I've seen the example 11.4. (List membership) on http://openbookproject.net/thinkcs/python/english3e/lists.html and it's quite close to my goal in some ways.

The project is:

  • Starting with a list of tuples refering to (key, [list of values])
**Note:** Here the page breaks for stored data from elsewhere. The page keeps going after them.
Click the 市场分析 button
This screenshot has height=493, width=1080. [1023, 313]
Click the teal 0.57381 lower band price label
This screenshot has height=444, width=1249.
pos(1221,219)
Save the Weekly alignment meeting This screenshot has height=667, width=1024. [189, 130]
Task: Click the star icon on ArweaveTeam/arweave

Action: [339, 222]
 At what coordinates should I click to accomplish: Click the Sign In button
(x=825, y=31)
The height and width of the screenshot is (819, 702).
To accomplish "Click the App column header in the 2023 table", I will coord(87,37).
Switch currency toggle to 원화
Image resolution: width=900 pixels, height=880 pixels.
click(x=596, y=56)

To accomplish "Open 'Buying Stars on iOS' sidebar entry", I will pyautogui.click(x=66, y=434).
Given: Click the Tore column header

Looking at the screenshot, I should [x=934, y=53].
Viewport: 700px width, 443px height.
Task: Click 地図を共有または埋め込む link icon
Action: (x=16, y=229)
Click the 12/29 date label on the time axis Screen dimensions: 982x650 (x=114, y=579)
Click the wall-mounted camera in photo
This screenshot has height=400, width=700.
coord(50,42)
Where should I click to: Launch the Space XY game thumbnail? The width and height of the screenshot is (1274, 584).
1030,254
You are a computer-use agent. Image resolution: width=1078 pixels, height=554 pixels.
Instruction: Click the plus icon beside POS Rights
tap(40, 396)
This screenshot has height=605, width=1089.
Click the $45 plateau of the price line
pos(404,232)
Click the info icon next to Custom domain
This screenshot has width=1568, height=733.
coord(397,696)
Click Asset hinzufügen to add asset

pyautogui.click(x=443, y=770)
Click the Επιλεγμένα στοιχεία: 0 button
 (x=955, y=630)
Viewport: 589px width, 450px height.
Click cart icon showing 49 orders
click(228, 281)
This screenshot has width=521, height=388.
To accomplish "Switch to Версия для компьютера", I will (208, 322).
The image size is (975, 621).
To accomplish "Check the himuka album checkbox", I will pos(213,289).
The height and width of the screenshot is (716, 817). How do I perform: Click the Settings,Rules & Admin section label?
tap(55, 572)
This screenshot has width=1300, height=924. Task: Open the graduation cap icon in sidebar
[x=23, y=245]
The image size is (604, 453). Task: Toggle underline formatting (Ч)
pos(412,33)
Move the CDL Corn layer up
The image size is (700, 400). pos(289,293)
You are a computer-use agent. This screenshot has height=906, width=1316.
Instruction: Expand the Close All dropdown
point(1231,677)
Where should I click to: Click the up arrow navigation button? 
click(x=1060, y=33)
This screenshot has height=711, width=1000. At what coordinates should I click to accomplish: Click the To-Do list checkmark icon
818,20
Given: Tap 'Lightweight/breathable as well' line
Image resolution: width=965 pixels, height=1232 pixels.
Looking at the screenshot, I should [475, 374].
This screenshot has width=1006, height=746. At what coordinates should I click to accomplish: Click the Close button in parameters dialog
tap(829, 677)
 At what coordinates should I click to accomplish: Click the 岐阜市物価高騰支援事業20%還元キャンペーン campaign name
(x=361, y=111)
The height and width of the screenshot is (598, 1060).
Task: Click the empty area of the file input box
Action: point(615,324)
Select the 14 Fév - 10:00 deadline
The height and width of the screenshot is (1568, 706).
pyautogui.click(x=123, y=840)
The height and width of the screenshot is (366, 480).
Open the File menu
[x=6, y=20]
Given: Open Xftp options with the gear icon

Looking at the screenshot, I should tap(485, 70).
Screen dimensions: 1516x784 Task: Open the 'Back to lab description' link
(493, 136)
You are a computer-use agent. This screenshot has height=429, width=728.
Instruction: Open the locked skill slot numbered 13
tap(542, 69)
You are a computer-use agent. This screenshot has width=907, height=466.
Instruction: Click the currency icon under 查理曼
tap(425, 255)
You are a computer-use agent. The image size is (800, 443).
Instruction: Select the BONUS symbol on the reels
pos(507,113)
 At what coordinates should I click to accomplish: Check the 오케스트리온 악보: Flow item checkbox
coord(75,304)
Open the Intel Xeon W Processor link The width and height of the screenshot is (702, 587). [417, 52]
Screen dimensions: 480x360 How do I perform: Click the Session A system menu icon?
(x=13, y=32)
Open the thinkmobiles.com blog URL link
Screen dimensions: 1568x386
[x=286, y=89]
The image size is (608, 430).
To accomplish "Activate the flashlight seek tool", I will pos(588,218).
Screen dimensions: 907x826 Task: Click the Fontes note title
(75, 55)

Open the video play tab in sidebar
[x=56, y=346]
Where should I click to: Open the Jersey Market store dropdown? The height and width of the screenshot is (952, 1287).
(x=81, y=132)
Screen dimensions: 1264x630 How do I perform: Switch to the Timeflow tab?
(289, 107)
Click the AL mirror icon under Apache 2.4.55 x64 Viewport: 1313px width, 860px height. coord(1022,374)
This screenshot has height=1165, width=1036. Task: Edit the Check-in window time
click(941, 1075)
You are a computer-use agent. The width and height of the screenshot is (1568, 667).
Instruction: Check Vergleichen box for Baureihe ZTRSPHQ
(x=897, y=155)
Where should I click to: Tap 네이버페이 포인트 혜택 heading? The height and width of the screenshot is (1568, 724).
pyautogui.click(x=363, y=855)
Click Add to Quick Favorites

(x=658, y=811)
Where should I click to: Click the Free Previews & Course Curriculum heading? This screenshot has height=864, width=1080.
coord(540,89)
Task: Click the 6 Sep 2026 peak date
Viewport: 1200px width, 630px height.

    my_list = [('a',[0]), ('b',[1]), ('c',[2]), ('a',[3])]
    
  • I'd like to scan 'my_list' in order to append the nested lists, combining the lists of values for only one key, which would look like this :

    my_list = [('a',[0, 3]), ('b',[1]), ('c',[2])]
    
  • I succeeded to combine values manually but I'd like to automate it and I can't find how to do so! ^^

  • For now, here is what I've got :

    # my_input == 'a b c a'
    
    #splitting input to list
    >>> raw_list = my_input.split()
    >>> raw_list
    ['a', 'b', 'c', 'a']
    
    #getting an enumeration for each entry
    #### (in order of appearance, this is important!) ####
    >>> enum_list = [(b,[a]) for a, b in enumerate(raw_list)]
    >>> enum_list
    [('a', [0]), ('b', [1]), ('c', [2]), ('a', [3])]
    
    #trying to append the enum value of the second 'a' to the first tuple of 'a'
    >>> for (x, y) in enum_list :
    ...     for (x, z) in enum_list :
    ...             enum_list[enum_list.index((x, z))][1].append(y)
    ... 
    >>> enum_list
    [('a', [0, [...], [1, [...], [...], [2, [...], [...], [...], [3, [...], [...], [...], [...]]], [3, [...], [...], [2, [...], [...], [...], [...]], [...]]], [2, [...], [1, [...], [...], [...], [3, [...], [...], [...], [...]]], [...], [3, [...], [1, [...], [...], [...], [...]], [...], [...]]], [3, [...], [1, [...], [...], [2, [...], [...], [...], [...]], [...]], [2, [...], [1, [...], [...], [...], [...]], [...], [...]], [...]]]), ('b', [1, [0, [...], [...], [2, [...], [...], [...], [3, [...], [...], [...], [...]]], [3, [...], [...], [2, [...], [...], [...], [...]], [...]]], [...], [2, [0, [...], [...], [...], [3, [...], [...], [...], [...]]], [...], [...], [3, [0, [...], [...], [...], [...]], [...], [...], [...]]], [3, [0, [...], [...], [2, [...], [...], [...], [...]], [...]], [...], [2, [0, [...], [...], [...], [...]], [...], [...], [...]], [...]]]), ('c', [2, [0, [...], [1, [...], [...], [...], [3, [...], [...], [...], [...]]], [...], [3, [...], [1, [...], [...], [...], [...]], [...], [...]]], [1, [0, [...], [...], [...], [3, [...], [...], [...], [...]]], [...], [...], [3, [0, [...], [...], [...], [...]], [...], [...], [...]]], [...], [3, [0, [...], [1, [...], [...], [...], [...]], [...], [...]], [1, [0, [...], [...], [...], [...]], [...], [...], [...]], [...], [...]]]), ('a', [3, [0, [...], [1, [...], [...], [2, [...], [...], [...], [...]], [...]], [2, [...], [1, [...], [...], [...], [...]], [...], [...]], [...]], [1, [0, [...], [...], [2, [...], [...], [...], [...]], [...]], [...], [2, [0, [...], [...], [...], [...]], [...], [...], [...]], [...]], [2, [0, [...], [1, [...], [...], [...], [...]], [...], [...]], [1, [0, [...], [...], [...], [...]], [...], [...], [...]], [...], [...]], [...]])]
    
  • Sorry for the extra-long line, but I figured it would be more consistent with the whole error...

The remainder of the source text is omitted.